======== EXCERPT PROVIDED ========

Studies explore causative factor of hypertension in younger, obese men and women

There's no doubt estrogen plays a big role in the differences between males and females, and now researchers want to know if it also helps explain emerging sex differences in what makes younger, obese men and women hypertensive.

"That is really the concept we are bringing, that there are sex differences in the mechanism leading to hypertension and is estrogen the cause of this difference," said Dr. Eric Belin de Chantemele, physiologist in the Department of Physiology at the Medical College of Georgia at Augusta University.

The obesity epidemic has led to a three-fold increase in hypertension in young adult women who have been largely considered protected from hypertension and other cardiovascular disease by estrogen, said Belin de Chantemele.

He's principal investigator on a $1.9 million grant from the National Heart, Lung, and Blood Institute that will help parse whether obesity means estrogen instead potentiates cardiovascular risk in these women and whether different therapeutic strategies are in order for the two sexes.

There's mounting evidence in the scientific literature that estrogen's cardiovascular benefits are lost to women in the face of obesity. In fact, obese men and premenopausal women develop hypertension at about the same rate, Belin de Chantemele said.

======== DATA RECORDS ========

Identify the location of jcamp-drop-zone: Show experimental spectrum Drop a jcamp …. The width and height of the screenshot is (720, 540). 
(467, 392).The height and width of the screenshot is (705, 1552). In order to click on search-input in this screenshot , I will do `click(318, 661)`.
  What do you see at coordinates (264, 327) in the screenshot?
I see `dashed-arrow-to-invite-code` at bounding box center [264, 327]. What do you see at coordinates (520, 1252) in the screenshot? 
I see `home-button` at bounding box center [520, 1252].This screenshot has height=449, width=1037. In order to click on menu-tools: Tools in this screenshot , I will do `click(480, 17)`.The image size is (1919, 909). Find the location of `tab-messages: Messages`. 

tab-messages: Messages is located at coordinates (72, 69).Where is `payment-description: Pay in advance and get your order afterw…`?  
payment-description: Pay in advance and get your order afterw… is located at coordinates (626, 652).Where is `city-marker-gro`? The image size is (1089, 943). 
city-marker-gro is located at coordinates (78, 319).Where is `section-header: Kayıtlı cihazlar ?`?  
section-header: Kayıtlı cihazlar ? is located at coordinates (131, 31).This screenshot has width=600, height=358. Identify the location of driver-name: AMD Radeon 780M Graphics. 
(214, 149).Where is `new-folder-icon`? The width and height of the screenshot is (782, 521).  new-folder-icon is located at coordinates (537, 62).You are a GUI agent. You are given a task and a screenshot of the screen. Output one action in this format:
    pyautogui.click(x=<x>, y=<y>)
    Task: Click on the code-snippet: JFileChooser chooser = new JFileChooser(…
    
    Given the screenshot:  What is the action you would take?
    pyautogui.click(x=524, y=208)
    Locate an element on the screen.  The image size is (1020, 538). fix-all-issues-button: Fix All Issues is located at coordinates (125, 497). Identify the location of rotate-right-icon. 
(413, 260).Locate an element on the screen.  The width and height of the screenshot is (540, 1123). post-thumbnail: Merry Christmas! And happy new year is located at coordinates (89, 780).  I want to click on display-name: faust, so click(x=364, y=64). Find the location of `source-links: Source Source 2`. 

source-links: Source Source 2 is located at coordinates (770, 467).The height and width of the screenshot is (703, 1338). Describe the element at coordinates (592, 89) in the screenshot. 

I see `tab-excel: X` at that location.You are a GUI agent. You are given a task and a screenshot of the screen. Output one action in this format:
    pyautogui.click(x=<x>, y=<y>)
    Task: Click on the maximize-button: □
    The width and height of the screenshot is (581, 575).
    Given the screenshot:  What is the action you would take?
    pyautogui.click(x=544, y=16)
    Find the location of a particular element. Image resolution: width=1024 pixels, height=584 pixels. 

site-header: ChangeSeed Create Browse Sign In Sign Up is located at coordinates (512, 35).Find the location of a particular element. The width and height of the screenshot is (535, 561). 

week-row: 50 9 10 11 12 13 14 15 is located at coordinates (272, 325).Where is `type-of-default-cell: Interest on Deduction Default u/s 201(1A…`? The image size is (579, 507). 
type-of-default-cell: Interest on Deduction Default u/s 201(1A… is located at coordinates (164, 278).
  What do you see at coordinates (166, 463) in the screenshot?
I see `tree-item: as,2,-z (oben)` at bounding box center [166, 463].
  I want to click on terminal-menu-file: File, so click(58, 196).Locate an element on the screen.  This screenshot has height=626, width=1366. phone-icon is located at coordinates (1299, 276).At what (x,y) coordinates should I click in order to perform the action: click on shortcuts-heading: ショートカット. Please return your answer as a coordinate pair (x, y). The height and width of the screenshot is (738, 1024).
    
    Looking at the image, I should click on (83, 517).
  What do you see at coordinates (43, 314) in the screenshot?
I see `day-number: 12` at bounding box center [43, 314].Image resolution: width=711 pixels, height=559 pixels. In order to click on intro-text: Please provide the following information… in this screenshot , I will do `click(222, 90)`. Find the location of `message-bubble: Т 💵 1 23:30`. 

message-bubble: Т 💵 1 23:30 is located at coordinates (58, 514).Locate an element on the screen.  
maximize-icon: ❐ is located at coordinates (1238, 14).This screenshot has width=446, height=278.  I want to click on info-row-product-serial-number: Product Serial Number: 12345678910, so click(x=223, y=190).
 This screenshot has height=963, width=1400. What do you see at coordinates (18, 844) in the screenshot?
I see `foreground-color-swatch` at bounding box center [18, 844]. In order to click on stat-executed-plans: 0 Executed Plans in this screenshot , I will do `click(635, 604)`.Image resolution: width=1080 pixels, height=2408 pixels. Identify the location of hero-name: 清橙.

========

INSTRUCTIONS FOR THE TASK => Continue the article on estrogen and hypertension in younger, obese men and women from the end of its last sentence.

RESPONSE TO THIS TASK =>
His recent work - done exclusively with female mice - showed that in obesity, the satiety hormone leptin, which held fleeting promise as a weight-loss drug, instead prompts the adrenal glands to produce more of the steroid hormone aldosterone, which helps control blood pressure. High aldosterone levels contribute to a host of cardiovascular problems such as widespread inflammation, blood vessel stiffness and scarring, enlargement and stiffness of the heart, and impaired insulin sensitivity.

That's where some of the male-female differences start showing up in humans and lab animals. It's known that a pound of fat from a female secretes more leptin than a pound of male fat, that women tend to have higher aldosterone levels than men and that blocking aldosterone has a much greater impact on the blood pressure of obese female than male mice.

The clear male-female difference has the scientist suspecting estrogen and he already has some evidence he may be correct. For example, removing a mouse's ovaries seems to destroy the unhealthy synergy between leptin and aldosterone.

Even what gets activated has sex differences. When scientists look at male mice and men they find the increased leptin secretion resulting from obesity activates the sympathetic nervous system, the so-called fight-or-flight response, which can cause the heart to pound and blood vessels to constrict. It was presumed this held true in females as well.

"What we are demonstrating is that female obese mice have lower sympathetic activity despite high leptin levels and that is why we are looking for another cause," Belin de Chantemele said. The next steps take him back to estrogen and wanting to know whether taking it out of the equation means females would activate the sympathetic nervous system. He notes that postmenopausal women do have an increase in sympathetic activity not found in younger women with naturally higher estrogen levels.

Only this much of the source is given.